竹中平蔵君、僕は間違えた、(閑話休題、その5)

 ふだん『文芸春秋』はあまり読まないが、しかし芥川賞受賞作品が掲載される特別号だけはほぼ毎年読んでいる。「小説音痴」の私にとって、目下注目されている作品を知る上での数少ない機会だからだ。今年も2009年3月特別号には、芥川賞受賞作品が全文掲載された。

 でも恥ずかしいことに、私の読み方はハンパで不真面目としかいいようのないものだ。文学作品についても流行歌と同様で、年末の紅白歌合戦を見ることで1年分のご無沙汰を済ませているのと同じような程度のものなのだ。紅白番組ではカタカナまじりのグル−プに呆気にとられているうちに時間の大半が過ぎていくのだが、芥川賞受賞作品についても大体そんなところだ。

 その程度のことだから、文学作品の価値などわかるはずもないのだが、でも選考委員会の各作家の選評を読んでいると、なんだか世相の一端が見えてくるようで面白い。文学作品としてよりも現在の社会状況を作家がどう切り取っているのか、どう反映しているのかというところに、私の興味があるからだ。実際、目次にも「派遣世代の新しい文学の誕生!、29歳大卒、工場勤務、手取りは13万8千円、それでも明日はやってくる―」と大きく見出しが付けられていて、「派遣世代」なんていう造語がはや登場してきていることに驚いている有様だ。

 今年の受賞作、津村記久子さんの『ポトスライムの舟』は、29歳の契約社員である独身女性の日頃の生活を、大学時代の3人の女友達との交流を通して、それぞれの生き方とかかわらせながら淡々と描いたもので、奇をてらったテーマでもないし、予想を超えたストーリーの展開もないごく普通の自然態の作品だ。でも小説の舞台が私の故郷の奈良を中心に展開されているし、それに登場人物の会話が関西弁であることもあって、なんだか自分自身が登場人物の一員になったような気分で奈良公園を動き回ったり、大阪や神戸に行ったりして、作品の意のままに動かされた。不思議な気持ちと言うほかはない。

 だが今日書きたいことは、他にある。それは同誌に掲載されている表題の「竹中平蔵君、僕は間違えた」という中谷巌氏の目立たない論考についてである。中谷氏といえば、知る人ぞ知る日本の代表的な「構造改革の旗手」である。正確にいえば「旗手であった」。本人の筆を借りれば、「今から約十年前の98年、いわゆる『構造改革論議』華やかなりし時、私は『構造改革論者』の急先鋒として小淵恵三内閣の諮問機関『経済戦略会議』に議長代理として参加していた」という人物である。その人が、編集部が「構造改革の旗手による『転向』と『懺悔』の記」という副題をつけた論文を公表したのだから、驚くほかはない。

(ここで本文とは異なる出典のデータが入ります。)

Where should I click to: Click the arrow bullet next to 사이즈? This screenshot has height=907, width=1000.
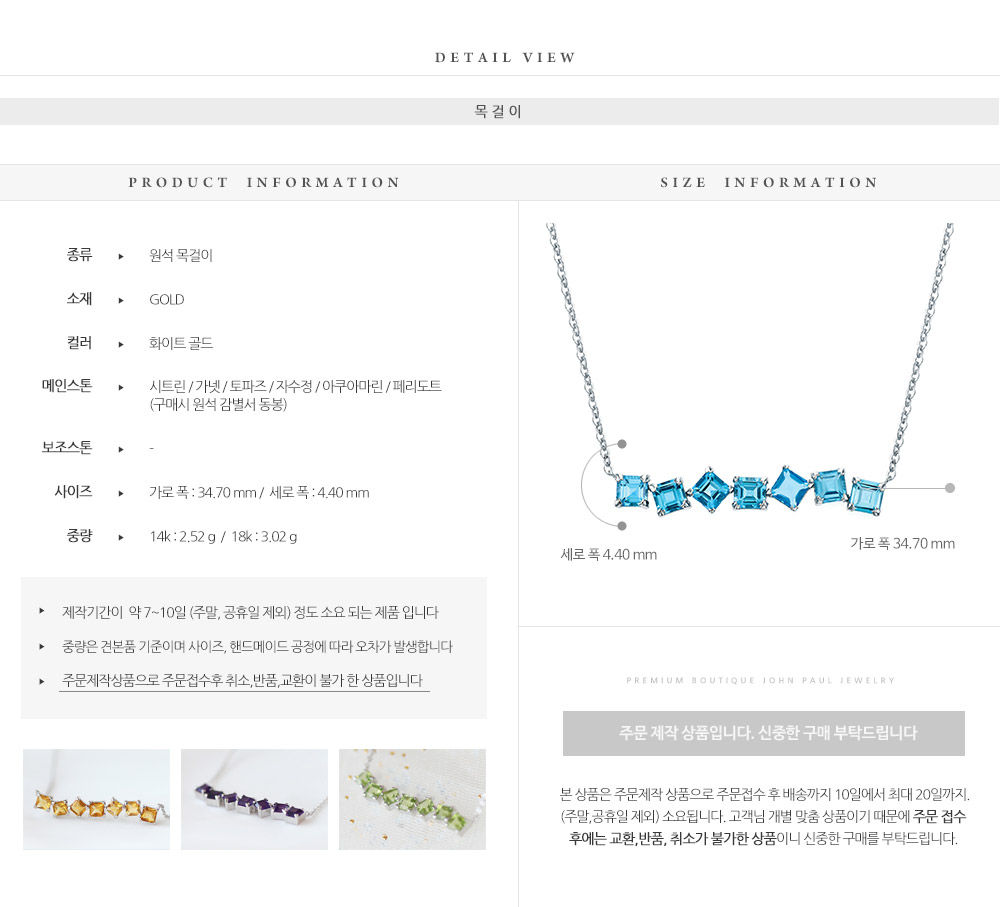coord(121,493)
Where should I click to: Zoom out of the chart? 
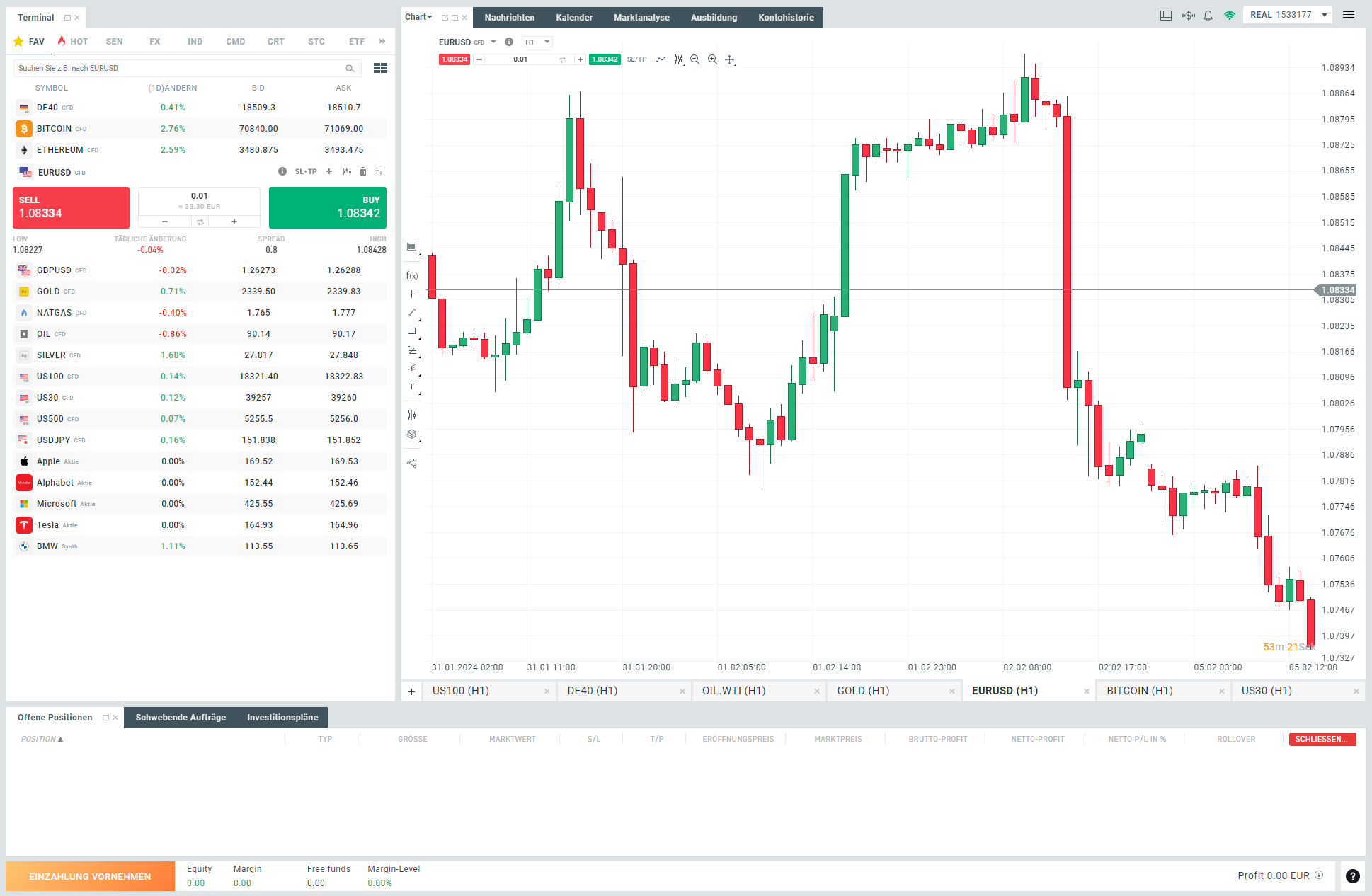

 中谷氏は、ハーバード大学に留学して近代経済学を研究し、「市場原理主義と『小さな政府』を掲げる新自由主義の信奉者になった」という経歴の持主で、経済戦略会議では「市場に関するあらゆる規制は撤廃すべきであり、自由な市場の下でこそ、グローバル経済に対応できる」という考えに基づいた提言、『日本経済再生への戦略』(99年2月)を答申としてまとめた。その張本人の中谷氏が、同じく経済戦略会議のメンバーであり、後に小泉政権で経済財政政策担当大臣になった竹中平蔵氏に対して、「竹中平蔵君、僕は間違えた」とのメッセージを送ることになったのである。

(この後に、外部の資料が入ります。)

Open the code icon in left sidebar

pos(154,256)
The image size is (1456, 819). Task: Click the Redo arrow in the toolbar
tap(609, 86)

 論文は、『日本経済再生への戦略』の3つの提言の「労働市場の流動化」、「民営化・自由化による『小さな政府』」、「グローバル経済への対応」について、それぞれがどんな問題点を含んでいたのかを自己批判的に分析したもので、結論として「私はこの十年、日本社会の劣化を招いた最大の元凶は、経済グローバリズムの跋扈にあったと考える。そしてそれを是認し、後押しした責任は、小泉改革に代表される一連の『改革』にある」と断言している。そしてこのような誤りを犯した最大の原因が、改革が「社会へのまなざし」に欠けていたことを痛切に自己批判している。

 たとえば、「社会の価値がマネー一色に染められていくことがこれほど危険なこととは思わなかった。財政難を理由に、医師不足を放置したことによる医療崩壊、消費者の安全さえも犠牲にして利益を追求した食品偽造、人とのつながりの欠如を感じさせる犯罪も目につくようになった」、「あるべき社会とは何かという問いに答えることなく、すべてを市場まかせにしてきた『改革』のツケが、経済のみならず、社会の荒廃をも招いてしまった。それがこの十年の日本の姿である」といった一節がそれである。

 今月号の文春には、この他にもなかなか面白い論文が沢山ある。大蔵官僚出身の経済学者・野口悠紀雄氏は、『GDP10%減、大津波が来る』という論文の中で、「日本は対米輸出を維持し、拡大を続けるために、極端な低金利政策と円安誘導を続けた、ということができるだろう。これが、小泉政権の経済政策の本質だった。『構造改革』の看板を掲げた小泉政権だったが、その経済政策を検討すると、その実態は、構造改革とはまるで反対の、既存の輸出産業を温存するための政策であり、輸出バブル促進政策だったといえる」と、国民生活と内需産業を犠牲にしてきた小泉構造改革の本質を鋭く指摘している。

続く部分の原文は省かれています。